### Problem details
When the line containing "Task: Click the word" appears in the entries below, begin printing there and stop after the line containing "is (217, 479)."; print each of those lines exactly and no other line.

● ● ● ●

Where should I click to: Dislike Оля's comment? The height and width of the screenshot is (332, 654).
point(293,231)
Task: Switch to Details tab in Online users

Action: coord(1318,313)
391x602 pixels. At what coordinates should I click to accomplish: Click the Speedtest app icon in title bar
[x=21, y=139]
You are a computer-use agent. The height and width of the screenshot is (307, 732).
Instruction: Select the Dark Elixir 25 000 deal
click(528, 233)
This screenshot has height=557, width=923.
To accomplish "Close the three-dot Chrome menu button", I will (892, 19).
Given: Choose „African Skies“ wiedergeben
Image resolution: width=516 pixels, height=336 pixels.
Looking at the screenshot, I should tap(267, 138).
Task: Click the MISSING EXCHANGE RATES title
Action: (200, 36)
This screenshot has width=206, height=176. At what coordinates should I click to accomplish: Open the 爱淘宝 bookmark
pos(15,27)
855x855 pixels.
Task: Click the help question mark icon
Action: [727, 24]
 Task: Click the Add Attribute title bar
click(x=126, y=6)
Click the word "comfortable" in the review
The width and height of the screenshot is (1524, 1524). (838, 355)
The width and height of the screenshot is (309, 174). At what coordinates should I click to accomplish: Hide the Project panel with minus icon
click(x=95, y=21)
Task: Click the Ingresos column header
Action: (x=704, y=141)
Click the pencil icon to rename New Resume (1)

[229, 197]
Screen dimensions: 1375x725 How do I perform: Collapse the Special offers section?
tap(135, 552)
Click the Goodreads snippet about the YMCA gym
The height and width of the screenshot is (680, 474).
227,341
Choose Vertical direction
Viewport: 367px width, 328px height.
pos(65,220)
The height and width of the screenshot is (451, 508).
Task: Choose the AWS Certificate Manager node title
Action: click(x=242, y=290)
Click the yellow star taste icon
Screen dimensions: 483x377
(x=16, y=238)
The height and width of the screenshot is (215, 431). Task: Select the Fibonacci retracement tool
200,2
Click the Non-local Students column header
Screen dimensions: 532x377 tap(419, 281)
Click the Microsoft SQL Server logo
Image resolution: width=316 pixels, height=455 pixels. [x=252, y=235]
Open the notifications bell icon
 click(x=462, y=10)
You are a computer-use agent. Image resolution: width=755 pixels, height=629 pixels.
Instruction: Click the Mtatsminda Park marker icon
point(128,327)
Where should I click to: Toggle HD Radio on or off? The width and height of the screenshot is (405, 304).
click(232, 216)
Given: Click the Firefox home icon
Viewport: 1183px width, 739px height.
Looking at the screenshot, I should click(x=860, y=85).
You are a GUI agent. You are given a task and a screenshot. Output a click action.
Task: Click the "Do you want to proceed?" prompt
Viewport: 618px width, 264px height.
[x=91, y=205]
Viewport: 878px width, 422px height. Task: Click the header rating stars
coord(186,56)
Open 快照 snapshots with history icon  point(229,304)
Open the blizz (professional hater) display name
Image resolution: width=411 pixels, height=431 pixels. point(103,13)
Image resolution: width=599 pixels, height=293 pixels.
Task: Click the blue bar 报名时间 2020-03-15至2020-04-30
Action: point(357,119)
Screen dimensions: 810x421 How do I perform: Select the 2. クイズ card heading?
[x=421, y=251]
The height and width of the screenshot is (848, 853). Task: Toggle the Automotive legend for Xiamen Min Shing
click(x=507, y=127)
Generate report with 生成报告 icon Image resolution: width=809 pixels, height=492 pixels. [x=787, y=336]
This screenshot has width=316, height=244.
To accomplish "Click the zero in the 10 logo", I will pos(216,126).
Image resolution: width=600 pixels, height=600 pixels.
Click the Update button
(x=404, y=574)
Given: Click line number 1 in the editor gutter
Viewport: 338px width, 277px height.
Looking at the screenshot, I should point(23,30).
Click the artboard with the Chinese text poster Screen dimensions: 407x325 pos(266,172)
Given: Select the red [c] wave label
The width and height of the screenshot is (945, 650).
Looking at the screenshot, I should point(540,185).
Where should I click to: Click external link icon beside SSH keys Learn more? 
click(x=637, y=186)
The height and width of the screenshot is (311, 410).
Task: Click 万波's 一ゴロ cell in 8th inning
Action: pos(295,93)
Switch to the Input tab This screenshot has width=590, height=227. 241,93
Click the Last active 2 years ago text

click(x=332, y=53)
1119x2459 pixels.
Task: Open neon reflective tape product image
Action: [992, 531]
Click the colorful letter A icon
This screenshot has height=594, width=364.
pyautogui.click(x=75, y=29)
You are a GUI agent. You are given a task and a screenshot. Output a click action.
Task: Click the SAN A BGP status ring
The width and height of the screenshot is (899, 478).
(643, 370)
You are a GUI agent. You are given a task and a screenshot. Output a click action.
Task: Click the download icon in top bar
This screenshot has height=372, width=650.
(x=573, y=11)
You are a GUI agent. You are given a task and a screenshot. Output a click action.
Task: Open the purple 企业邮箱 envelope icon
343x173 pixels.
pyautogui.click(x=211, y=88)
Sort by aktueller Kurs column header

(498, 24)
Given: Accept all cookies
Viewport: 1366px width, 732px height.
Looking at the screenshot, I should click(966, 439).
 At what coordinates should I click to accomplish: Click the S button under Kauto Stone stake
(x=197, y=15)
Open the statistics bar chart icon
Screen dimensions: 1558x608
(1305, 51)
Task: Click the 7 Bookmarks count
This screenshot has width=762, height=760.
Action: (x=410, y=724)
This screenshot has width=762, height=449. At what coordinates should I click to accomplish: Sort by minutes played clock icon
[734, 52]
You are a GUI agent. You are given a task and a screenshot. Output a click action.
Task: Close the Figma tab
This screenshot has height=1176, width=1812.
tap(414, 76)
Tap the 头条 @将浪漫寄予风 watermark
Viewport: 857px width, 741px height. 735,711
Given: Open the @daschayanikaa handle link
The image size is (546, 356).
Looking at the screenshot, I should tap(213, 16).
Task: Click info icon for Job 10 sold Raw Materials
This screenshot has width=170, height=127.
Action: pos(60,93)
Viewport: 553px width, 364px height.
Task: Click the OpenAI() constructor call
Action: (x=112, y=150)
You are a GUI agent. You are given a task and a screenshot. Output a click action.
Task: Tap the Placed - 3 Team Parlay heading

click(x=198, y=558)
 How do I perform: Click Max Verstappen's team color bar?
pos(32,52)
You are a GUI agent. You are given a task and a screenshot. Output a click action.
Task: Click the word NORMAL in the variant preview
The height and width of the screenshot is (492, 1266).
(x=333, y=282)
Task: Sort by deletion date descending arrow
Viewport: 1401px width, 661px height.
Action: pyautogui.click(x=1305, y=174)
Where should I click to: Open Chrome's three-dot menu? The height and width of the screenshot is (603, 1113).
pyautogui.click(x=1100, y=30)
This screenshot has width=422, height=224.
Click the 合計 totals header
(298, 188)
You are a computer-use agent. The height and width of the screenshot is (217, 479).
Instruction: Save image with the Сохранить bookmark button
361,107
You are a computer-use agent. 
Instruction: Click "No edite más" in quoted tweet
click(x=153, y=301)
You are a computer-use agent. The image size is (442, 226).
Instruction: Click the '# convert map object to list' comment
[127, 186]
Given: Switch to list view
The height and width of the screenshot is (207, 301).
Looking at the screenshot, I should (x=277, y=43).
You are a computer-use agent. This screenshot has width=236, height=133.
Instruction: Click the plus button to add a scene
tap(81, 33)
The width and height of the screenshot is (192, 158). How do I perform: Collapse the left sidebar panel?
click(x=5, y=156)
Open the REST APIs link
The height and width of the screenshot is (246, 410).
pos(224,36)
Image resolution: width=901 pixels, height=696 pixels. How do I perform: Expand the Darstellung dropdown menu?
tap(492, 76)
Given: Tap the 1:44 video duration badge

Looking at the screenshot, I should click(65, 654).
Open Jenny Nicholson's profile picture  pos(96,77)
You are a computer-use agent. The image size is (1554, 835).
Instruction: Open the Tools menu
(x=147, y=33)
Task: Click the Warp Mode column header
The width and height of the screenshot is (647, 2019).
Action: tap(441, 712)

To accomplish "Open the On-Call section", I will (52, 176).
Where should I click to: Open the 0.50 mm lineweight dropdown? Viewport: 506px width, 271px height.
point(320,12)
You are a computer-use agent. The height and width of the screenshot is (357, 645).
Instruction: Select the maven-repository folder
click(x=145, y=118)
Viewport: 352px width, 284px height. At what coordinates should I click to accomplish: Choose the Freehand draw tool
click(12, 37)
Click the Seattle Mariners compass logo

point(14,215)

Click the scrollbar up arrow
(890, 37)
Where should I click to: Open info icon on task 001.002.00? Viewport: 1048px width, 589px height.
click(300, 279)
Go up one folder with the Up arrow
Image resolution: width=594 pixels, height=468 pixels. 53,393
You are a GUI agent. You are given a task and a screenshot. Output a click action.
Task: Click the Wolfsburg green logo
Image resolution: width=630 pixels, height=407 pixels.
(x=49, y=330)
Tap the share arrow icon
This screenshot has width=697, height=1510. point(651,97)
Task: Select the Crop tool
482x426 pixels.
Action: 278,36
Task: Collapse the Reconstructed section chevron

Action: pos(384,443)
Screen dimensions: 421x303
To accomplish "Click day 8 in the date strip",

● ● ● ●

### Output of the exercise
Task: Click the word NORMAL in the variant preview
The height and width of the screenshot is (492, 1266).
(x=333, y=282)
Task: Sort by deletion date descending arrow
Viewport: 1401px width, 661px height.
Action: pyautogui.click(x=1305, y=174)
Where should I click to: Open Chrome's three-dot menu? The height and width of the screenshot is (603, 1113).
pyautogui.click(x=1100, y=30)
This screenshot has width=422, height=224.
Click the 合計 totals header
(298, 188)
You are a computer-use agent. The height and width of the screenshot is (217, 479).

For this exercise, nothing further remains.